* [Document excerpt]:
begin
Oh. My initial thoughts were that if he was putting in any type of floor then baseboards usually are taken off first, the floor is laid and the baseboards replaced. I’m not sure how or why he’d do a floor with the baseboards in place only to come back to rip them off your walls. 


He used a crowbar to get the old baseboards off?
Did it damage the baseboards while he took them off? Were your older baseboards much taller and stronger ones?

If he took the baseboards off recklessly , he may have done some damage. What were these baseboards attached to and how were they attached? Were they attached to particle board or the concrete type wall you refer to? I‘m not sure if there’s supposed to be  a vapour barrier or not but I’d seriously look into this. Most contractors have insurance and if he’s responsible for this then his insurance will pay for repairs.

Did you have water damage before this happened?

If he’s ripped out the floor boards he may have ripped out the vapour barrier and or put holes in your concrete foundation. Serious stuff that you might want to check out. I’d be angry also.


----------



## C'est Moi (Jun 19, 2020)

I can't imagine that removing baseboards would leave openings to the outside of the house.  That's really strange.  Sounds like there is no vapor barrier for sure.  I hope you can get it fixed correctly, Janice.


----------



## JaniceM (Jun 19, 2020)

Keesha said:


> Oh. My initial thoughts were that if he was putting in any type of floor then baseboards usually are taken off first, the floor is laid and the baseboards replaced. I’m not sure how or why he’d do a floor with the baseboards in place only to come back to rip them off your walls.
end
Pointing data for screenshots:
begin
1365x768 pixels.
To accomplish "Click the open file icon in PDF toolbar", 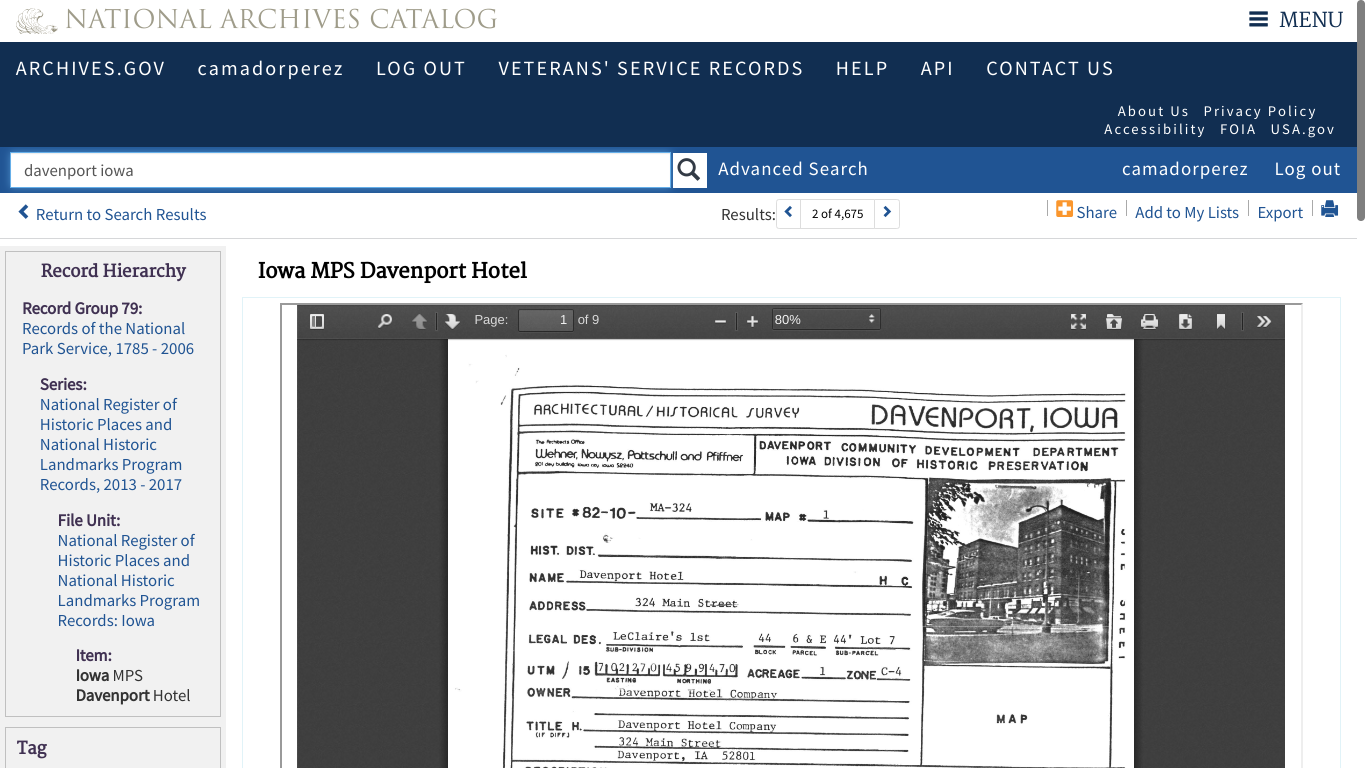I will (x=1114, y=321).
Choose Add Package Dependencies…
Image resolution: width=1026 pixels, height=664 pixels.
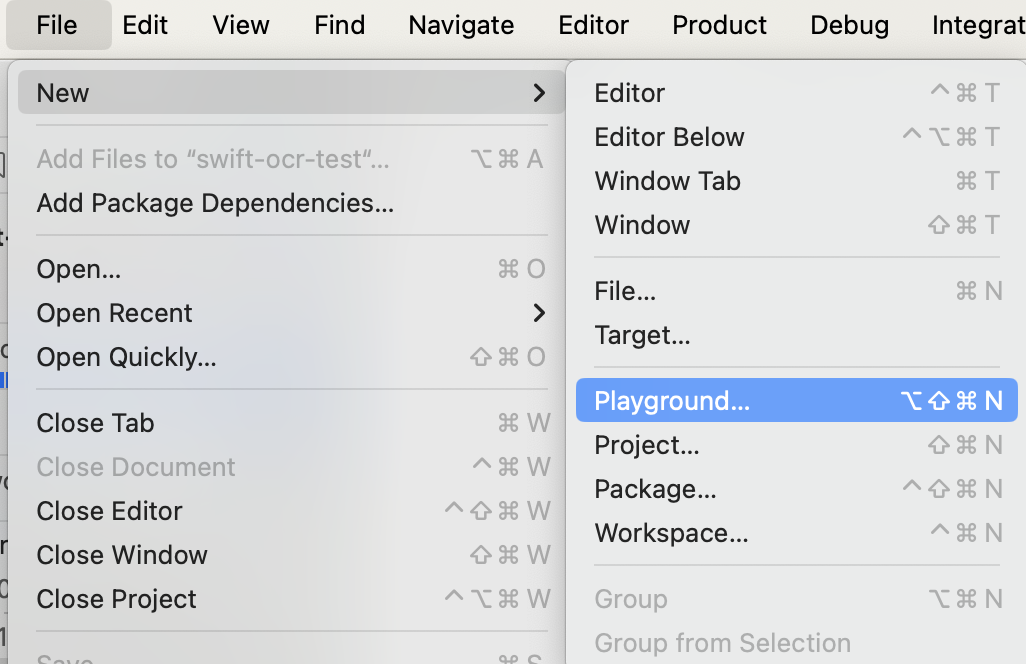coord(215,203)
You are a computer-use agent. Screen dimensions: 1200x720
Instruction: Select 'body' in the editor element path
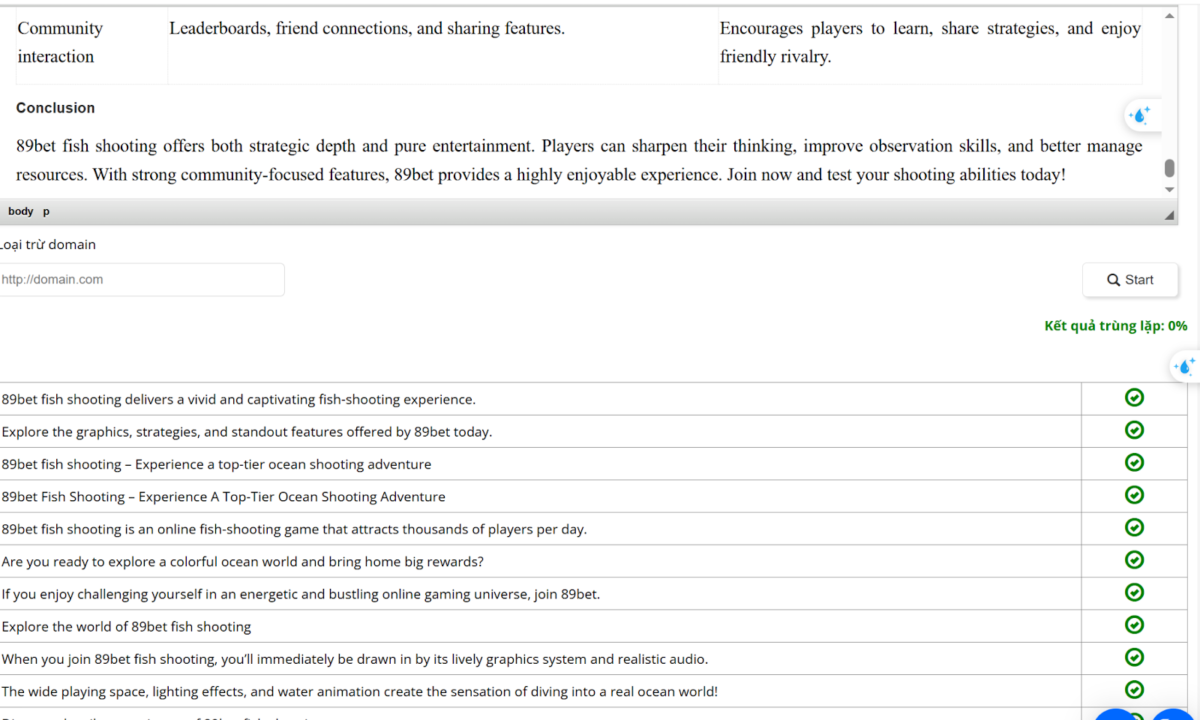(x=20, y=212)
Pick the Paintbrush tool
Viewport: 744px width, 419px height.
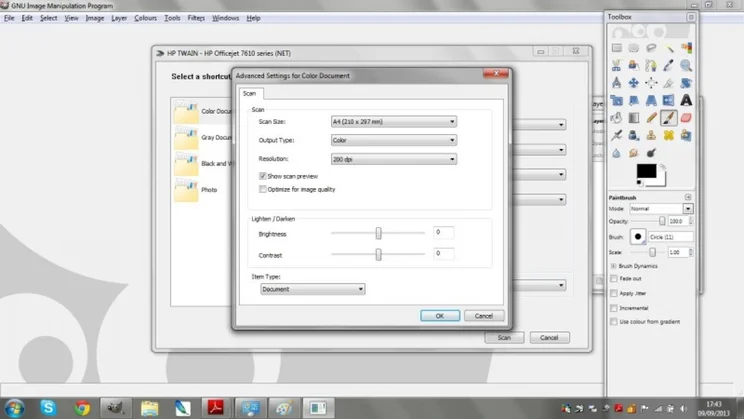[x=669, y=117]
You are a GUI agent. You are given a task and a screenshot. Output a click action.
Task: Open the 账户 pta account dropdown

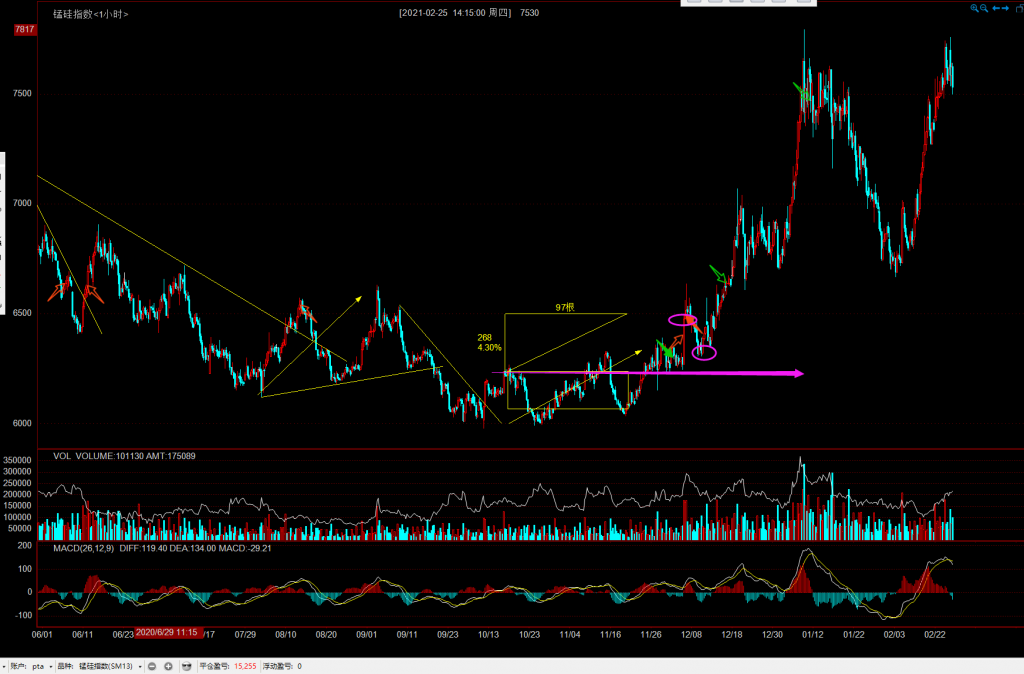pos(50,666)
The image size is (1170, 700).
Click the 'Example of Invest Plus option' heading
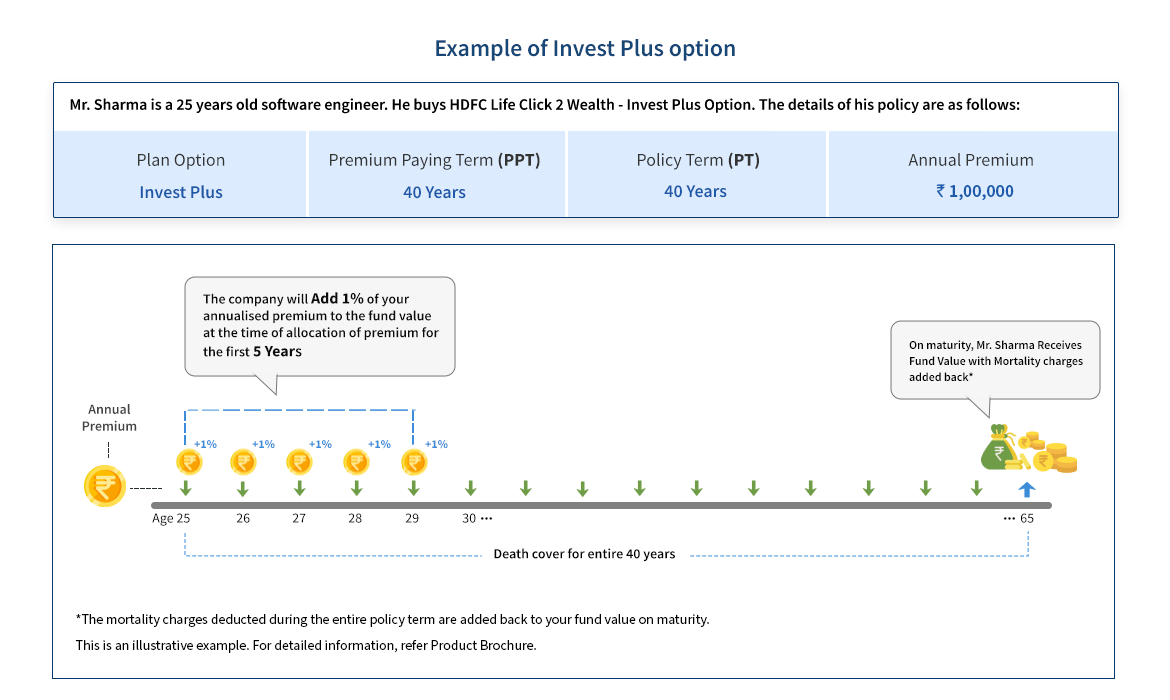point(585,48)
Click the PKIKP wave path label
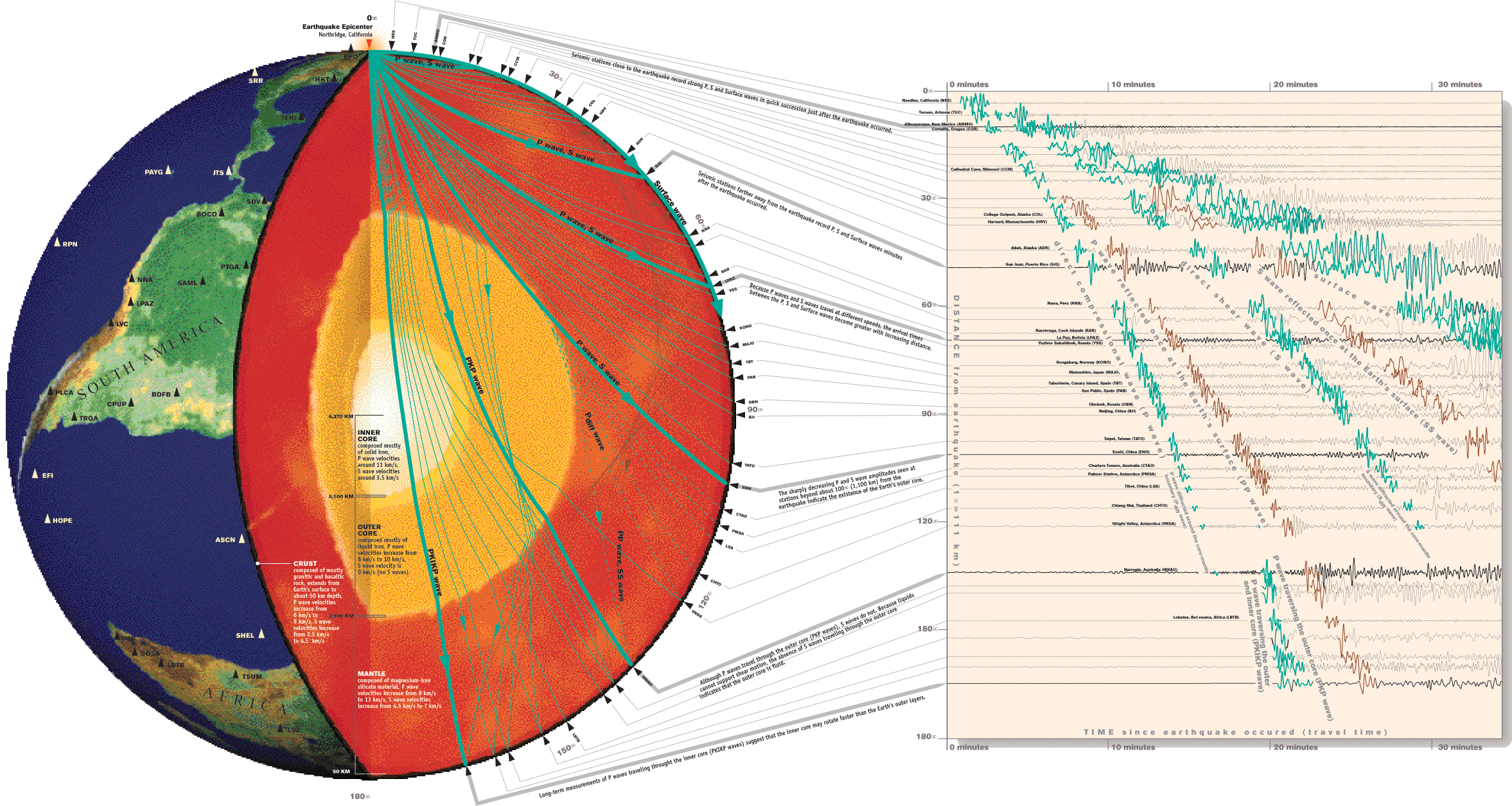Viewport: 1512px width, 806px height. pos(435,572)
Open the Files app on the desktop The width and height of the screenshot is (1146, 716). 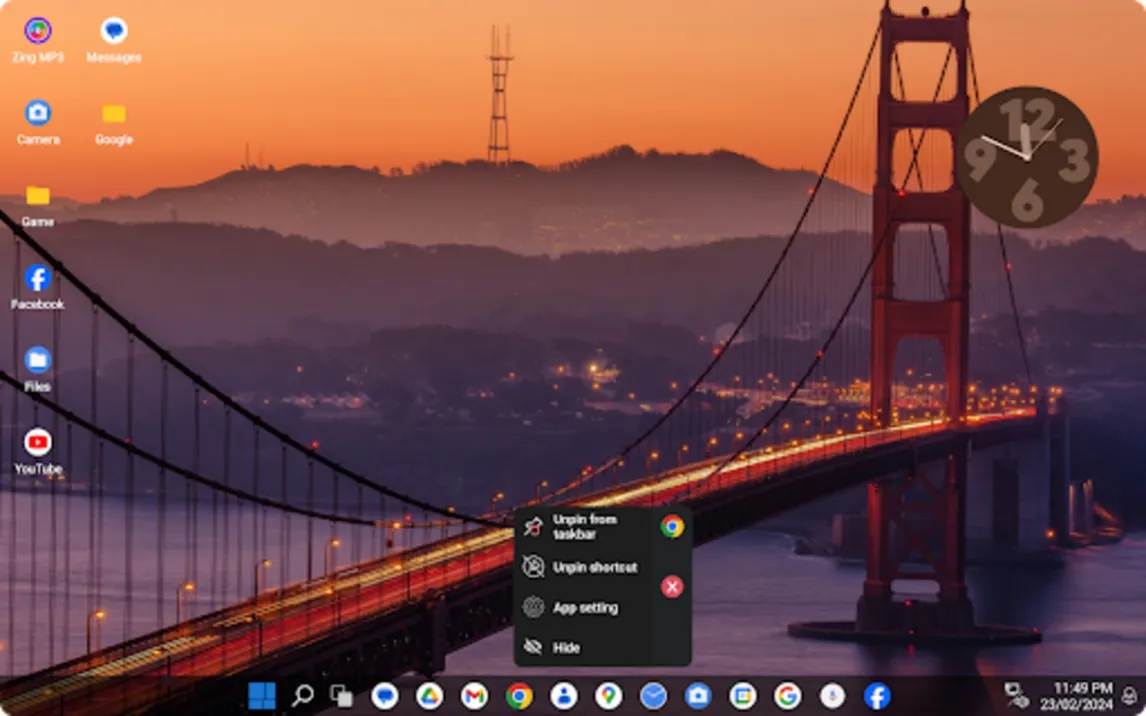(x=37, y=370)
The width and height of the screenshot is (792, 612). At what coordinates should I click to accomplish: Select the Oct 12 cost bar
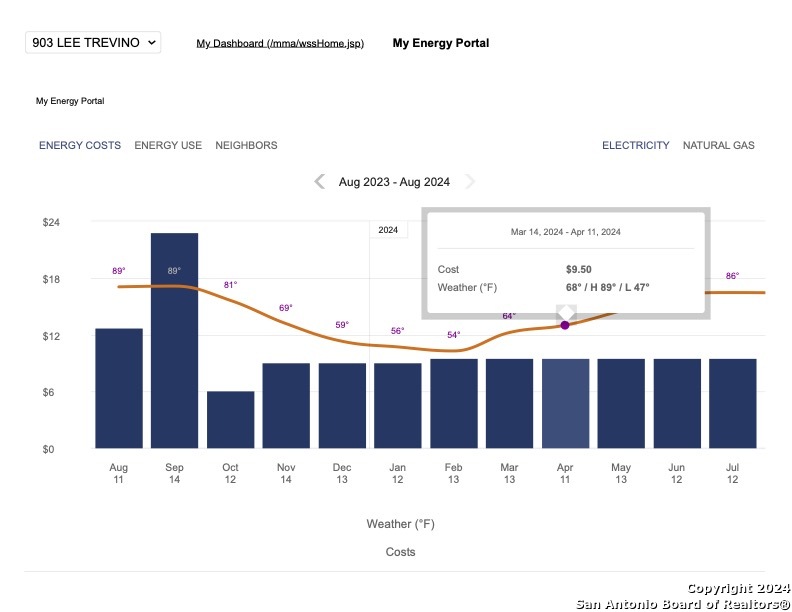[230, 420]
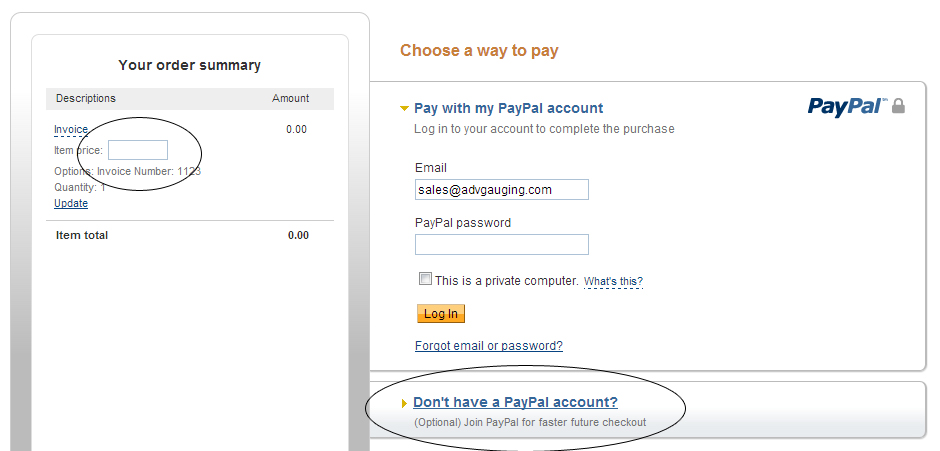Click the Descriptions column header
This screenshot has height=451, width=940.
tap(86, 98)
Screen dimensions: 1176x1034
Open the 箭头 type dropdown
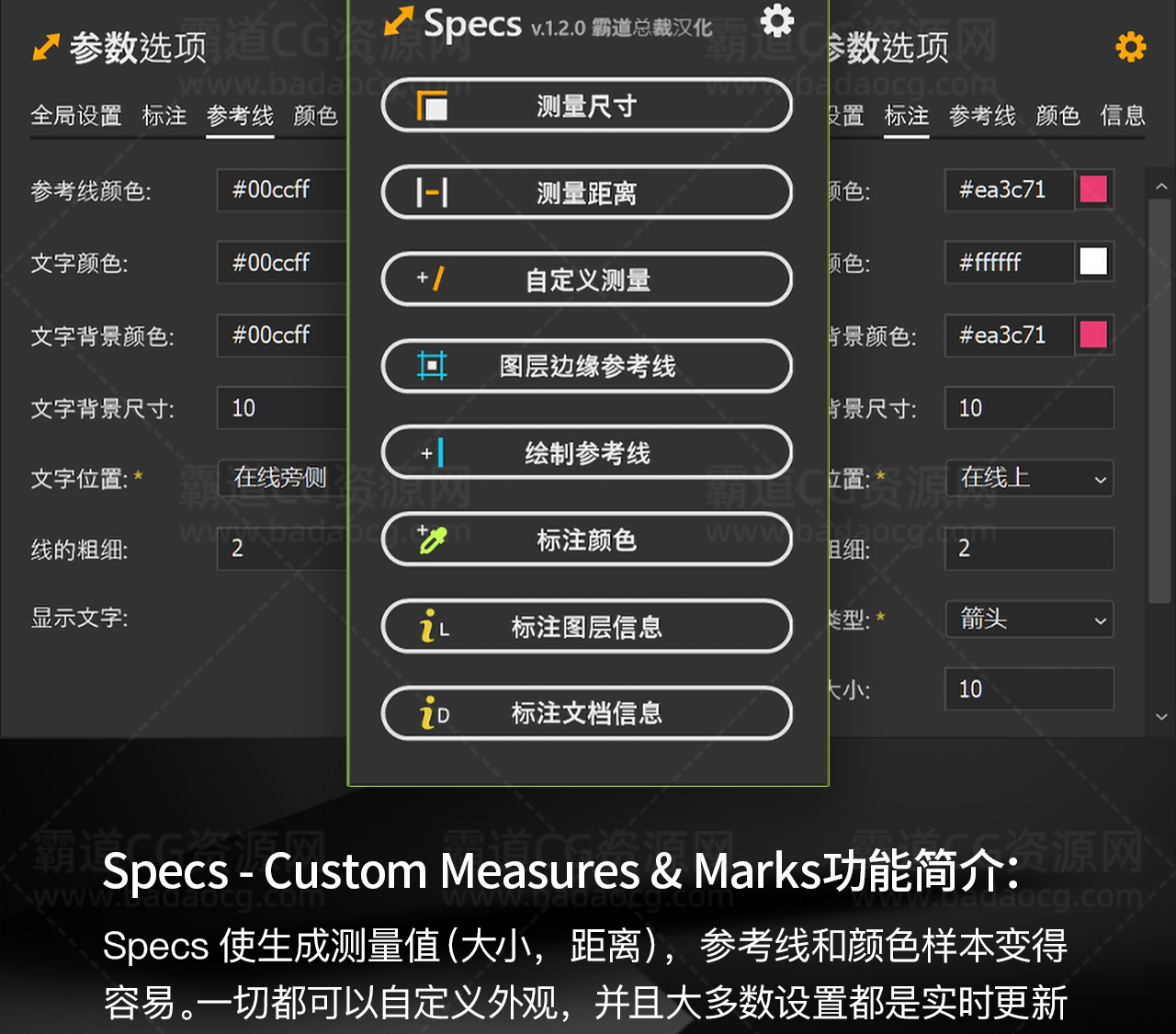pos(1029,619)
end
Answer these questions about the baseboard thread:
(a) In the opening post, what is the usual order of steps for baseboards when a floor is put in?
(b) According to the opening post, what will pay for repairs if the contractor is responsible?
(c) In the post dated Jun 19, 2020 by C'est Moi, what does it sound like there is none of?

* [Task response]:
(a) The baseboards are taken off first, the floor is laid, and the baseboards are replaced.
(b) The contractor's insurance.
(c) A vapor barrier.